EXERCISE:
Extract the text of each entry below exactly, leaving every image behind.

DATASET ENTRIES Block Start

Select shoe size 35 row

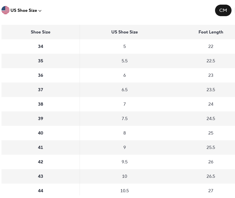click(x=41, y=61)
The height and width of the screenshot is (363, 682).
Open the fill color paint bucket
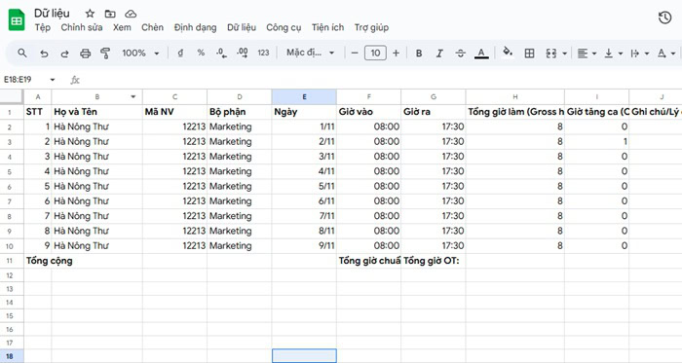point(508,53)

DATASET ENTRIES Block End

RESPONSE FOR THIS EXERCISE:
Select shoe size 35 row

click(x=41, y=61)
The height and width of the screenshot is (363, 682).
Open the fill color paint bucket
point(508,53)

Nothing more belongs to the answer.